In the world we live in computer technology is expanding at an unprecedented rate and doesn’t seem to slow down. Concepts old and new, from labs and from theoretical world are making into mainstream consumer computing.
One such concept borrowed from the mainframe world is containers and it has taken the tech world by storm. In this article we explore containers.
To understand the concept of containers let us start with concept of virtualization. Virtualization in terms of computer technology is the ability to create virtual instance of a resource which might be hardware, device, operating system and so on. This ends up covering a very large class of items that include virtualization of hardware in form of hypervisor (virtual machines) such as oracle virtualbox, abstract computers such as JVM and .net CLR, LPARs (dividing resources in a mainframe) and virtualizing the OS in form of container
On the face of it, these technologies may seem similar but they are not.
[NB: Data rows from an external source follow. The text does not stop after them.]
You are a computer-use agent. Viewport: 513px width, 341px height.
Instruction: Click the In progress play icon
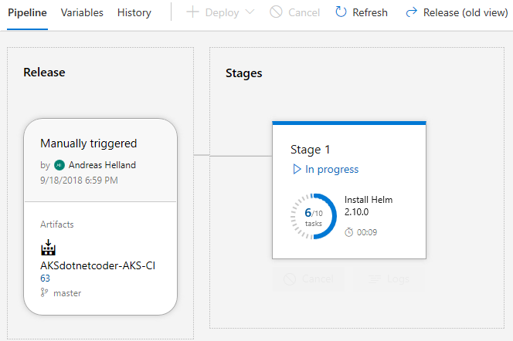(x=295, y=169)
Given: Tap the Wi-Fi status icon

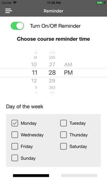Looking at the screenshot, I should click(x=15, y=3).
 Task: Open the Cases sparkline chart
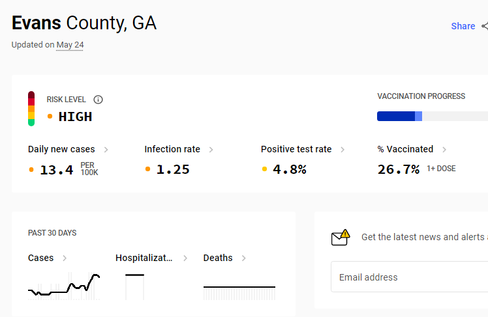pyautogui.click(x=64, y=286)
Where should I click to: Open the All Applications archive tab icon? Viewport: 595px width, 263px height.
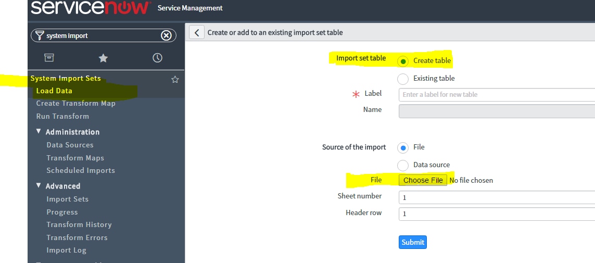49,58
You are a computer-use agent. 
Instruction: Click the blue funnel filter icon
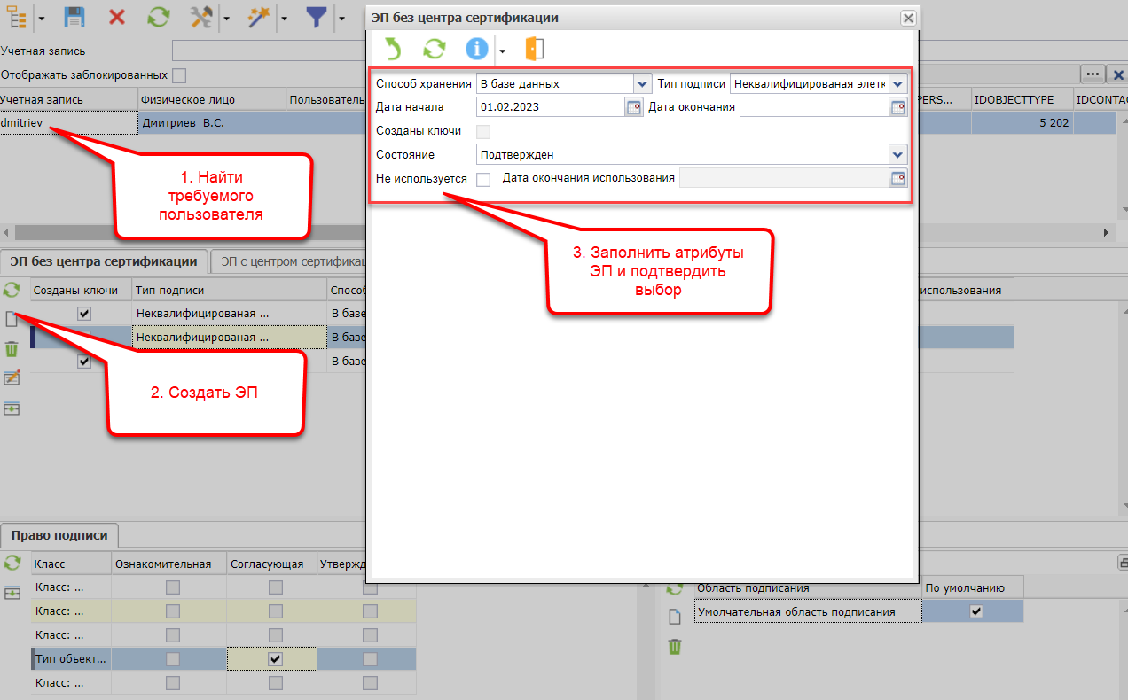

Hypervisor essentially is a mechanism to virtualize the hardware. When one chooses a hypervisor they create virtual disks, CPU’s, network interfaces and others. These constitute the virtual machine. The virtual machine in turn hosts an operating system which in turn hosts the applications. Hypervisors can be of two types, Type1 or bare hypervisor run directly on the hardware. Type 2 Hypervisors require a host operating system to be installed and run on the same.
While Hypervisor try to share resources of underlying computers by providing virtual options, they still use the instruction set that of a raw machine. This allows standard software to run as is. Abstract computers like JVM or CLR essentially run inside an OS and provide a completely different instruction set than provided by the raw hardware. They are essentially programming models allowing software development to be friendly.
LPAR or logical partition is a mechanism is a technique to logically divide and provide resources of a mainframe. This allows virtualized seperate computers that may host separate operating systems.
Containers are a bit different, while all the previous techniques tried to virtualize the hardware and by consequence had to install a copy of operating system on each virtual computer. Containers virtualize the operating system. This mechanism of virtualization has many benefits.
Although we may continue our discussion in areas of various virtualization technologies, however we would keep our interests only in area of containers, specifically Docker.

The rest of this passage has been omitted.